Journal: Wednesday 23 November 2005
By 7.00 this morning our little group was leaving Luxor and travelling towards Edfu. The police convoy is still obligatory on this route and we were one little minibus among what seemed like hundreds of vehicles snaking our way through Luxor, past the checkpoint by the bridge and speeding up on the road south. There was a lot of honking of horns and overtaking until the convoy settled down into a natural order – the speedy ones at the front and the dozy ones, like us (what’s the hurry?) bringing up the rear and being herded like sheep by occasional police trucks. Our driver Abdul really hates the convoys.
The familiar road, first alongside the Nile and then a canal, follows the railway line and leads past the site of Middle Kingdom tombs at el-Moalla. I would have loved to stop and visit the tomb of Ankhtifi, but a quick glimpse of the hill as we sped past was all I got. After about an hour and a half we all stopped at ‘The Black Horse’, where the Luxor police change places with the Edfu police. I can never remember the proper name (Sharaola??) for this well-known checkpoint because I’ve always known it as the Black Horse but never knew why it was called that. The taxis and coaches disgorged their passengers who made as one for the coffee shop and toilets and both had very long queues within a couple of minutes. I got out to stretch my legs and took a few pictures of the surrounding fields of green crops and a bored-looking policeman in his concrete tower. A large poster of President Mubarak smiled down at us all from a hoarding.

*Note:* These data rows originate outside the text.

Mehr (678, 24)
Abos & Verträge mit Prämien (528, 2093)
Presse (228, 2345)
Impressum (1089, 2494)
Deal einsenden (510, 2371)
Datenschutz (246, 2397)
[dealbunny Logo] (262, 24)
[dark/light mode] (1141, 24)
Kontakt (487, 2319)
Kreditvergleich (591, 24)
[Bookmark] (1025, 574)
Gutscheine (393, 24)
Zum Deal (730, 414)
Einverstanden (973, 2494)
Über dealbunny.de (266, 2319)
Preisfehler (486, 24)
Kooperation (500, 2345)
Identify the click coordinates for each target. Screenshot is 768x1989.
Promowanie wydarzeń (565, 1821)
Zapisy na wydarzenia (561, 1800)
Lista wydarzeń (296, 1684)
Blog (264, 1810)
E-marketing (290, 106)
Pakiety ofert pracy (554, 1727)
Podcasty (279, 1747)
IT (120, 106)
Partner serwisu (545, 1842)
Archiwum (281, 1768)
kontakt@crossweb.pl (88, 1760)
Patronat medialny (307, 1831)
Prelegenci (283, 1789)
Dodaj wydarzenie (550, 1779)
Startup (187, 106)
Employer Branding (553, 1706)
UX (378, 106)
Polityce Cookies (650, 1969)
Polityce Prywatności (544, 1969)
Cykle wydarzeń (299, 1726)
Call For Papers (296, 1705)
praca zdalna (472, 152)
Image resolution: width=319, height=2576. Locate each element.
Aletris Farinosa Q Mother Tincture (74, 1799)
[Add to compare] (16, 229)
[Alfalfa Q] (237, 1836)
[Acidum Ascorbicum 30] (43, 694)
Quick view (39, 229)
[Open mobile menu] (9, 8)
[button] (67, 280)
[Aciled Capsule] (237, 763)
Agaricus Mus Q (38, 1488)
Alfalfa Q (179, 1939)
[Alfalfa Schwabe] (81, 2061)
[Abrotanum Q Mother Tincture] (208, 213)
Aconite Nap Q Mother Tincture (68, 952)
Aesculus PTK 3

After a ten minute break we were off again, this time passing by el-Kab, which we had visited a week ago, and eventually arriving at Edfu at around 10.30am. I haven’t been to Edfu since the entrance was changed and as soon as we pulled into the large new coach park I could see the difference. Before, we approached from the back of the temple, walking along by the huge enclosure wall and around to the front pylon. Now the new entrance with its long and wide paved walkway leads straight to the front entrance and the pylon gate looks magnificent and much more impressive from a distance. I also noticed the new open-air museum on the western side of the path which hadn’t been there before.
Fiona, Malcolm and I stopped first at the mammisi, which I’ve never had time to visit before. This little colonnaded building unique to Graeco-Roman temples, is a birth-house, built to celebrate the divine birth of Horus and is the prototype for the ones at Dendera. We spent a long time looking at the reliefs, some of which are quite unusual and many depicting birth-scenes of Ihy, the son of Hathor and Horus as well as my favourite little god Bes.
On the massive twin towers of the pylon, the king strikes the traditional pose of smiting his enemies before Horus, and I could imagine the bright flags which would have fluttered above the gate when the temple was in use. The grooves for the flagpoles can still be clearly seen. Guarding the main gateway, two statues of Horus as a falcon are still in situ and are an instant identification of the temple. Of course everyone has to stop and have their picture taken with the big birds. For the rest of the morning I stayed in the portico of the first court taking photographs of the scenes of the ‘Feast of the Beautiful Meeting’, the important festival in which the cult statue of Hathor travelled each year from Dendera to Edfu on a barge to reunite with her consort Horus.
We had all arranged to meet up at lunchtime in the cafeteria, so I went off to find my friends. The temple itself was quite busy by this time, but after an hour or so most of the other tourists had left and we had the temple almost to ourselves. I revisited each of the familiar chambers, all very similar to Dendera and tried to work out the names of each room from my copy of ‘Porter and Moss’. One thing here I love is the reproduction of the barque of Horus standing on a low pedestal in a chapel behind the sanctuary. This full-scale model was built for Arthur Weigall early in the 19th century, who used it in a re-enactment of a Horus Festival, and it is beautiful.
For the rest of the afternoon, I walked around the ambulatory corridor of the inner enclosure walls, where the whole myth of the battle of Horus and Seth is depicted in relief. The Edfu Drama, or the ‘Triumph of Horus’, tells the story of Horus’s mythological triumph over Seth which was celebrated each year as a mystery play. Another important ritual celebrated at Edfu and depicted on the ambulatory walls was known as the ‘Installation of the Sacred Falcon’ in which a live falcon representing both the god Horus and the king, was crowned.
Too soon it was time to leave and by 4.30pm we were once more driving with the convoy back towards Luxor as the sun began to set.